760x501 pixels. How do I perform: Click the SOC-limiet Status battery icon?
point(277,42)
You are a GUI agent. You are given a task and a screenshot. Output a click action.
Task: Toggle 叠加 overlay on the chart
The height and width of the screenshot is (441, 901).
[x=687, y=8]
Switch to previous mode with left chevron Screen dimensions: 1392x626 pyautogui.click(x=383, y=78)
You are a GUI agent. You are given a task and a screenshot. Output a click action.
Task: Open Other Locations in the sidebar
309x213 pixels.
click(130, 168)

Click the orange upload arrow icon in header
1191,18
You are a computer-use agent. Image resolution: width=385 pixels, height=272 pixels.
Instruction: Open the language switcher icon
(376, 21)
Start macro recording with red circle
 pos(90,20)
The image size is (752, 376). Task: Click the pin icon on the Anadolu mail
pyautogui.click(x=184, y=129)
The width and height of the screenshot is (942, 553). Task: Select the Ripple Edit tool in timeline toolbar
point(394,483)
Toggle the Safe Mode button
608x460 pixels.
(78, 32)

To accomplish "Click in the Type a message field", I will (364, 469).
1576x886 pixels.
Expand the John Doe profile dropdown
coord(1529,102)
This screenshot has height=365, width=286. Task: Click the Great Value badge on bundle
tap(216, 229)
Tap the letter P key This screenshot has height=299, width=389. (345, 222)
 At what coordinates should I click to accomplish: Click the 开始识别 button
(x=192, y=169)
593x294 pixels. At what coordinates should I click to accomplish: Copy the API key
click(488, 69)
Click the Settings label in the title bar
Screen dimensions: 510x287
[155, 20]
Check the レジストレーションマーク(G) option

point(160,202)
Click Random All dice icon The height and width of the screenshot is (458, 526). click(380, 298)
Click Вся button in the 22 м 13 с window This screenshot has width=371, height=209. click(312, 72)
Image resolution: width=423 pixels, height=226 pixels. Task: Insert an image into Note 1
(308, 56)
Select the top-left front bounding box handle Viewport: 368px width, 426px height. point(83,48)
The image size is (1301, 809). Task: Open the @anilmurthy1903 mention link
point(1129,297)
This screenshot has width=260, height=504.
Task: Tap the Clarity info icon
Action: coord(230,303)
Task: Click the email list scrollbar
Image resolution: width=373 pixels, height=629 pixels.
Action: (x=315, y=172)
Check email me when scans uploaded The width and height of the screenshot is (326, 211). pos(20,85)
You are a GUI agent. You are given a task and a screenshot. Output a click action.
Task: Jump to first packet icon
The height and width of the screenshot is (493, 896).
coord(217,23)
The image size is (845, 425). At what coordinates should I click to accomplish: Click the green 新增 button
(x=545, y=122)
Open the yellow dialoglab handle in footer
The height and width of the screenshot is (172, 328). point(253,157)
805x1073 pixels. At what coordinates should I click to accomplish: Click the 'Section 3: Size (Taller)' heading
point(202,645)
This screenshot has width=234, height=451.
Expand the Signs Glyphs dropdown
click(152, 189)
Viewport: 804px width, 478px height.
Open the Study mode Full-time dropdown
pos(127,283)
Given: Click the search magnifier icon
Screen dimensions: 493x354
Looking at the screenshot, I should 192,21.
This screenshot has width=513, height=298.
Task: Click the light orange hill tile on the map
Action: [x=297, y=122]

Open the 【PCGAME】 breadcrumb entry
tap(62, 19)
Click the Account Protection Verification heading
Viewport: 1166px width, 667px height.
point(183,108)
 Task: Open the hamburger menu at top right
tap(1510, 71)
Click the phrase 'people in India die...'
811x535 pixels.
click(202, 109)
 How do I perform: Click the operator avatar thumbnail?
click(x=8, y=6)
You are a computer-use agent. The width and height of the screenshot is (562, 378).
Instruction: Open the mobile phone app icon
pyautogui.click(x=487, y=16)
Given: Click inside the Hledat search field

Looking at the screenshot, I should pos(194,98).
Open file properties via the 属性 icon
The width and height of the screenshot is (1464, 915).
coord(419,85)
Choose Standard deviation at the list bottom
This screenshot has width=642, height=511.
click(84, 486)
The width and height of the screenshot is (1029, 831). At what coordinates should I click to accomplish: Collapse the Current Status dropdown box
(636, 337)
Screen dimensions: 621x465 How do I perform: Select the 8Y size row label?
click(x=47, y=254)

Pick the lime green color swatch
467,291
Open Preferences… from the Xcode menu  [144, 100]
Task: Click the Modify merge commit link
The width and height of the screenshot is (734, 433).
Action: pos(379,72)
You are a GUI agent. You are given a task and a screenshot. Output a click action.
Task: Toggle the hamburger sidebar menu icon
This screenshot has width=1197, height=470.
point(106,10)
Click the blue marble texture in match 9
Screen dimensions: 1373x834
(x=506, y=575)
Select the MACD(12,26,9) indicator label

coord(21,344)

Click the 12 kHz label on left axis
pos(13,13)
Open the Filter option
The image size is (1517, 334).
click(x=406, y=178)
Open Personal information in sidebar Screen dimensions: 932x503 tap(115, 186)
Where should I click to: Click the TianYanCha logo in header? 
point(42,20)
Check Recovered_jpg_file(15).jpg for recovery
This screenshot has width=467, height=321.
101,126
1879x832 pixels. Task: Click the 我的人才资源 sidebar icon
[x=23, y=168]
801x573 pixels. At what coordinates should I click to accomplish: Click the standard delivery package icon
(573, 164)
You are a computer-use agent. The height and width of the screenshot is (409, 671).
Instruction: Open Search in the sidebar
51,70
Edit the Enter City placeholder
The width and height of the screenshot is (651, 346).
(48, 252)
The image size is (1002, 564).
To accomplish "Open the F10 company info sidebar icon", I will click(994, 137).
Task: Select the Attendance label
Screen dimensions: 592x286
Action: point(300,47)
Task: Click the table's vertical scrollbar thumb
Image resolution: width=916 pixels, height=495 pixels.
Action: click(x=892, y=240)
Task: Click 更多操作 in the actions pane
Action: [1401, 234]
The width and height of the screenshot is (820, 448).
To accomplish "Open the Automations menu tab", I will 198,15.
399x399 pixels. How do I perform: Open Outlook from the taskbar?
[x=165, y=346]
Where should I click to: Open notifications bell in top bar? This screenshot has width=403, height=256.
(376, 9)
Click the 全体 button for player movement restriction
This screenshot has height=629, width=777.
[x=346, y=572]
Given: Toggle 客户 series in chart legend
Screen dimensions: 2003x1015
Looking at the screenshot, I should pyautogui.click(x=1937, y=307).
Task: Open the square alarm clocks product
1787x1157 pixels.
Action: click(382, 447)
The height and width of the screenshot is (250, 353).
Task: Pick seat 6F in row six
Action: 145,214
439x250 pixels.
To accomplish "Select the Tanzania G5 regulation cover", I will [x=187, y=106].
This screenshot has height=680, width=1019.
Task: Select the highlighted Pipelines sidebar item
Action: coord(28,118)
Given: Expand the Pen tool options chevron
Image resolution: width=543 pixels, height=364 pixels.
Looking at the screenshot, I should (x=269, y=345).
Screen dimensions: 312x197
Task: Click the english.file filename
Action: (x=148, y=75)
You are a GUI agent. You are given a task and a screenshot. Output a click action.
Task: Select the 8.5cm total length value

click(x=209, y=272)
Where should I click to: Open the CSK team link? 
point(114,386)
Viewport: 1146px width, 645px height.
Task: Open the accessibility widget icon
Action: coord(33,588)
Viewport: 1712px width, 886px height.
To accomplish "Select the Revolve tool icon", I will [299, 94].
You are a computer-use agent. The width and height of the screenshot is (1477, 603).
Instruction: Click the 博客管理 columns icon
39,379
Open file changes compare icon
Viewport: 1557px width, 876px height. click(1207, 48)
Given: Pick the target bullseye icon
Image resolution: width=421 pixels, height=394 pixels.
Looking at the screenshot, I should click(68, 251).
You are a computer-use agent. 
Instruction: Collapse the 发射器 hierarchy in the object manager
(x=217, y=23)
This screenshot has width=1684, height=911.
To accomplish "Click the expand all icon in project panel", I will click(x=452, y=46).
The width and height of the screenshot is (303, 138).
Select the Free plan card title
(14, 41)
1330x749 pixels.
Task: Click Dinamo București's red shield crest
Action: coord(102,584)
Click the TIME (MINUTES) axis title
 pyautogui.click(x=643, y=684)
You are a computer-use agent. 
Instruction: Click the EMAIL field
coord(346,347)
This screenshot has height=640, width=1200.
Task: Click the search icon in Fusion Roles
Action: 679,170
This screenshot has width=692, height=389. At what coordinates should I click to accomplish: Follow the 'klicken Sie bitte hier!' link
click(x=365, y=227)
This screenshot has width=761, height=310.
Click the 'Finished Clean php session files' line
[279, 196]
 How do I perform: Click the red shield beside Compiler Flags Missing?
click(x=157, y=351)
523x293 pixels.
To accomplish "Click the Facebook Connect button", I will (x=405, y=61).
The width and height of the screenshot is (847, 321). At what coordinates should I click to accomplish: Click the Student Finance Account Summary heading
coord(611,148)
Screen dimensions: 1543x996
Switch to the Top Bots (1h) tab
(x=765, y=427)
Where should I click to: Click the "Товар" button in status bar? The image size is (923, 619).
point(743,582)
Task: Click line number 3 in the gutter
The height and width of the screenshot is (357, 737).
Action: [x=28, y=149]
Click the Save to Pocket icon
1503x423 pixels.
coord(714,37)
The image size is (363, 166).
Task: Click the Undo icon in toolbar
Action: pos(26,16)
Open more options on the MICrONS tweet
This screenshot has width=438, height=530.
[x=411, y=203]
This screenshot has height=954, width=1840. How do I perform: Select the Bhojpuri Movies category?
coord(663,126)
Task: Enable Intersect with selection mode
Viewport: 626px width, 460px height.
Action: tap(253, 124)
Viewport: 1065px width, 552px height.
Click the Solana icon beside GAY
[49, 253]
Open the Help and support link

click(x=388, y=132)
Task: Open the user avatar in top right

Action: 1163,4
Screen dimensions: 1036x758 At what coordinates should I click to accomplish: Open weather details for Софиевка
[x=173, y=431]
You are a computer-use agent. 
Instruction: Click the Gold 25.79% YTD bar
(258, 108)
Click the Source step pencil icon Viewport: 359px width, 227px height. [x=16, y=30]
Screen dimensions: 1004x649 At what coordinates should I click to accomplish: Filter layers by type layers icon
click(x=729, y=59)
--*--
# Exercise:
Repeat the part of the records that opens with the line containing "Task: Open the hamburger menu at top right" and closes with the line containing "click(x=8, y=6)", reproducing every line in between exactly as it appears.

# Reply to the task:
 Task: Open the hamburger menu at top right
tap(1510, 71)
Click the phrase 'people in India die...'
811x535 pixels.
click(202, 109)
 How do I perform: Click the operator avatar thumbnail?
click(x=8, y=6)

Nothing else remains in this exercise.